Leftovers - Halloween treat department
The cold miserable rain stopped in time for kids to get out for trick or treat last evening. That was nice for everyone concerned, but as TPP explained just a couple of days ago, the housing density is lower in our neighborhood and in terms of optimal foraging this area is sort of a dead end. So mostly it's just the neighborhood kids. This year during the two hour trick or treat window of opportunity, our house was visited by just 15 kids. Limiting the time extent has improved the quality of the activity greatly and before this limit was enforced as the hour got later the tricker-or-treaters got older and less cute, and more entitled. But few beggers that means leftover treats.
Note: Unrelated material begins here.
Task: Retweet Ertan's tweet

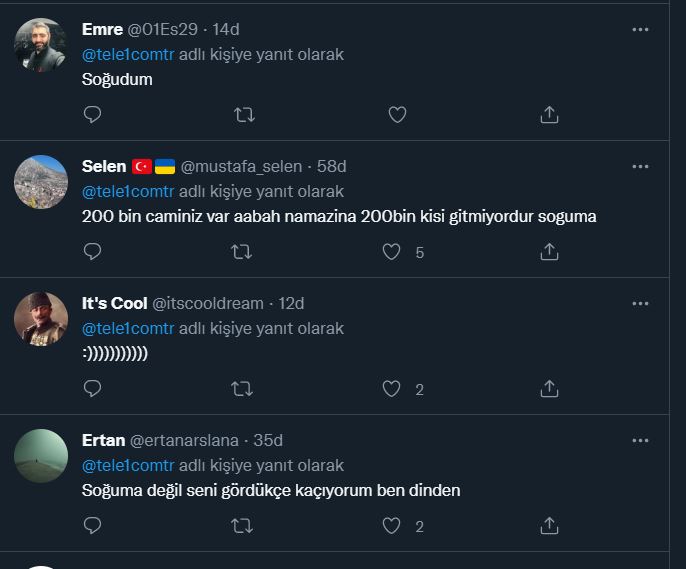Action: [x=244, y=526]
One rule is never buy treats that you yourself wouldn't eat, however, while a little chocolate-covered coconut or peanut butter is OK every now and again, having too much temptation around is not a good thing. So given that there's lots of lab work going on, just plain old sorting piles of prairie vegetation, a stash of nutritive rewards is a good thing to have available. Each bag sorted lets you dip into the treat jar. College students, both undergraduate and graduate, too sophisticated and too old for trick-or-treating are still quite happy to have such treats available. TPP will also stock up on post-Halloween treat sales and take some along to Costa Rica at the end of the month. The Ticos don't get to see this kind of USA candy and they do have a sweet tooth. Cheap and easy way to be nice and provide a nice surprise. One of TPP's Costa Rican friends kids grew up while my visits were annual and nearer to Christmas, and the first year TPP missed a trip, his kids were so disappointed. Hmm, those might even have been more seasonal treats of a Christmas nature. Same concept though.